The thing is, this calculator assumes that you are marketing 100% through direct postal mail. Which is so costly compared to Internet marketing as to have been a laughable option for any subscription marketer who knew better; until recently. What’s changed? Well, the spam-surge means email marketing is getting harder, just as the current dearth of postal mail campaigns means you can actually get much higher than expected response rates offline these days. I’m not saying DM will ever replace email (horrors!), but it might be a good supplement, especially for folks selling e-subscriptions in a tight niche market.

You might also be able to adapt the calculator pretty easily to use it for paid search engine marketing.

In the meantime, I’m personally frustrated by the fact that companies like CWC, who’ve spent years understanding the complex needs of the business of paid circulation (and it’s more complex than you may wanna know), are still crawling when it comes to serving online publishers. In fact, when you check out most traditional circ tech companies’ Web sites to learn about their “Internet” services, generally what they mean is you can access your customer records via the Internet, not that you can sell subscriptions to Web sites.

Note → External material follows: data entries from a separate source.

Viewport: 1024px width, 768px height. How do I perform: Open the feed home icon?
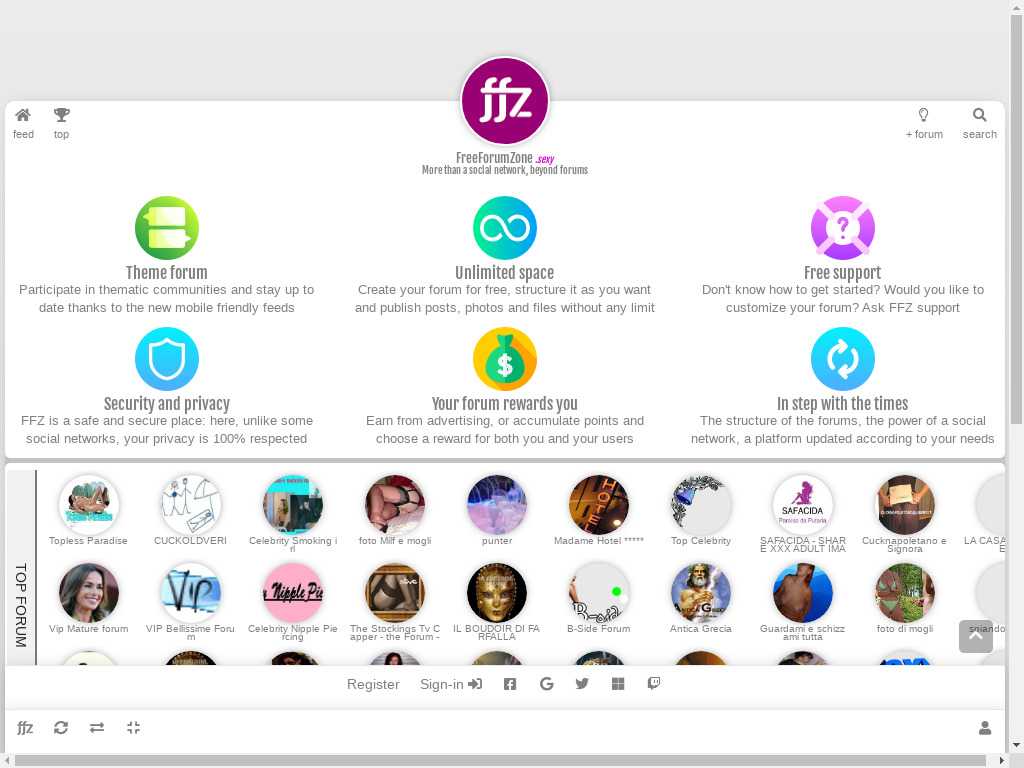pos(23,116)
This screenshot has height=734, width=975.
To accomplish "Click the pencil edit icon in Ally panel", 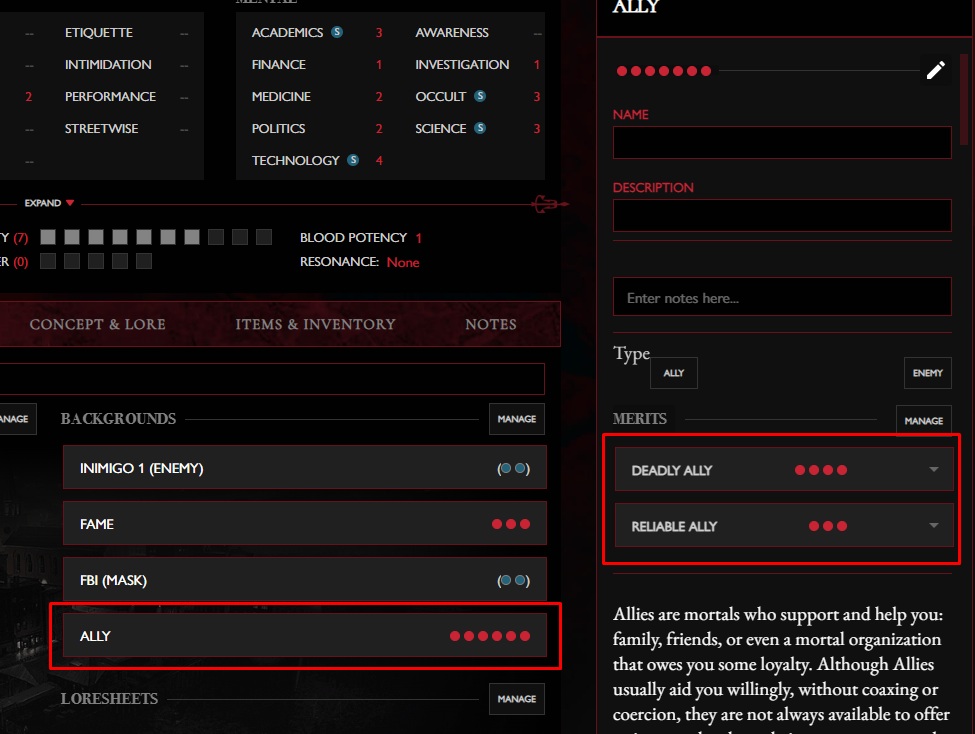I will point(935,70).
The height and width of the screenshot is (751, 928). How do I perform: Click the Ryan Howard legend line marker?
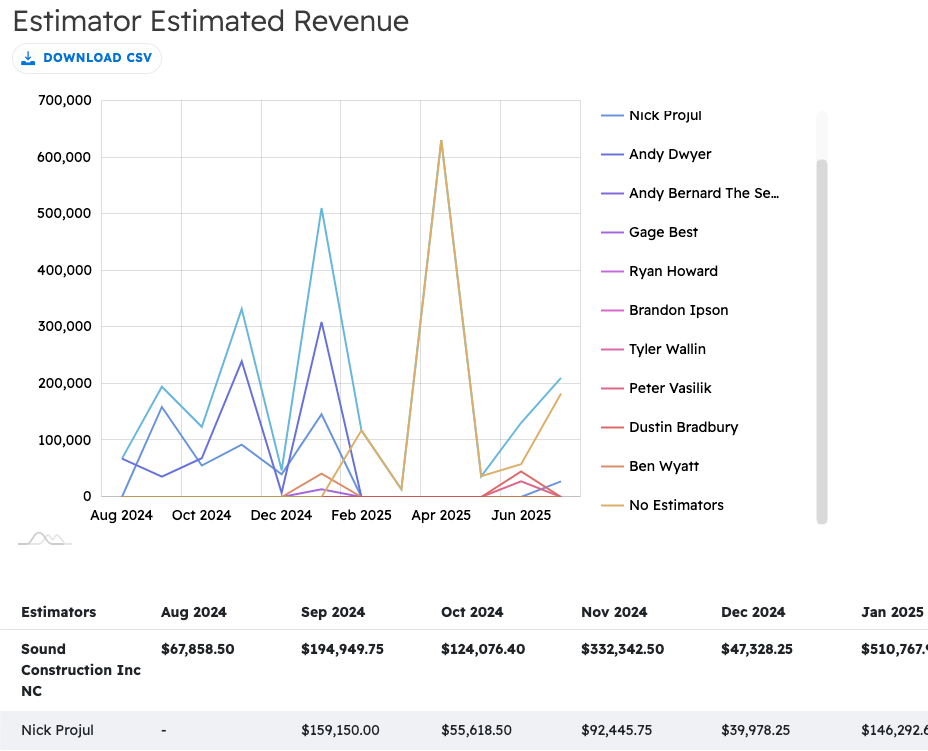pyautogui.click(x=612, y=271)
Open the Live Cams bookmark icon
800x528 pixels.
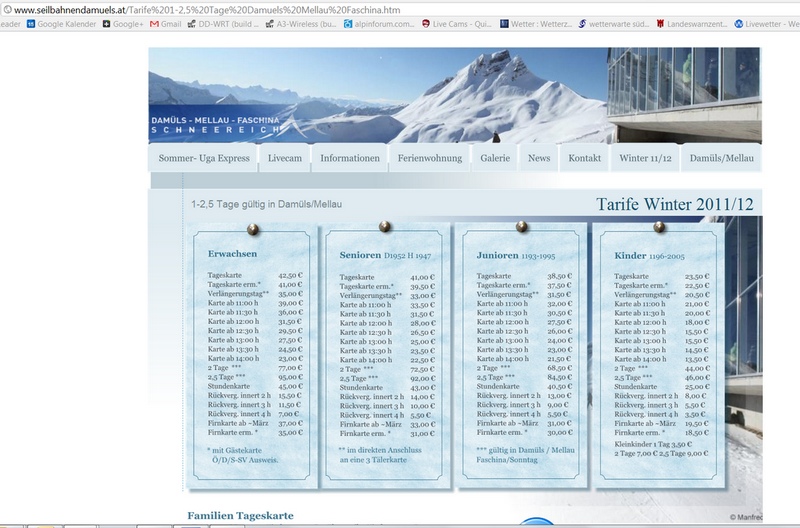coord(429,22)
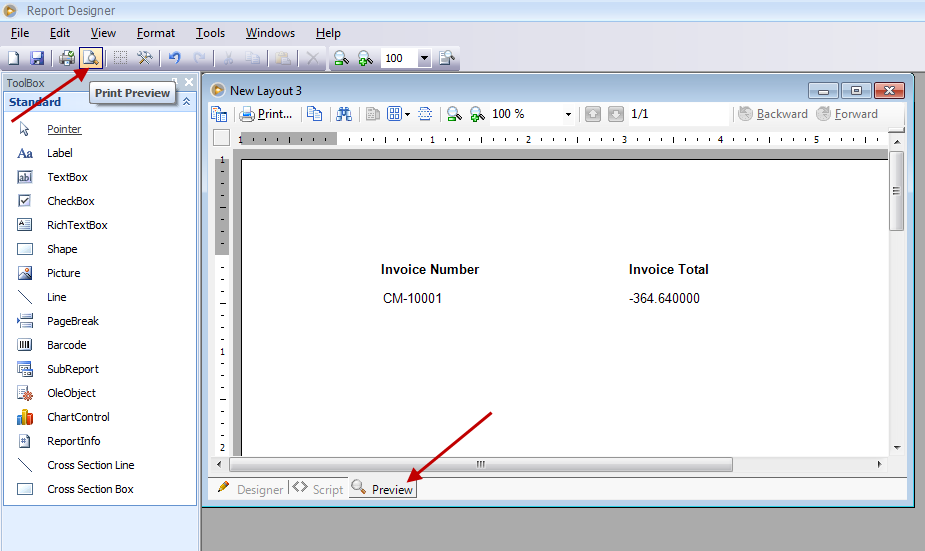
Task: Click the Save icon in main toolbar
Action: tap(37, 58)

My fantasy is that one day the smartest of the old dogs will merge with the smartest of the new dogs — tech co’s that specialize in all the now-classic online stuff like subscriber DRM, instant credit card processing, tracking affiliate sales, month-to-month charges, etc. — and we’ll get one company with the best of both worlds to help us. Dream a little dream.

http://www.cwcsoftware.com/docs/becalc.shtml

Min Folds New Media Week – Sign of Times?

February 19th, 2002

Steve Smith, former editor Min’s New Media Report wrote in, “Thanks for the kind words in your Blog, but I have been more downsized than laid off. PBI is folding new media coverage into Min and Min’s B2B, and I will be supplying both with weekly articles. Hey, if anyone should have seen this coming, it is someone reporting on the content business.”

On one hand the fold is a bit sad for me personally, because I was on the launch team that started Min’s New Media Report back in the mid-90s. On the other hand, maybe it’s a signal that new media’s finally come of age in the magazine industry because it’s incorporated into Min’s overall coverage rather than being stuck in a ghetto.

Steve added, “As for a blog, I am a great believer in the format and even wrote about it a couple of years ago as one of the great innovations for which the Web is responsible. On the other hand, as a confirmed opinionated wiseass and sharp-tongued critic of all media, I know better than to give myself an unedited, unfiltered megaphone for the top of my head. I would be hit by lawsuits and fiery emails by the end of the first day.”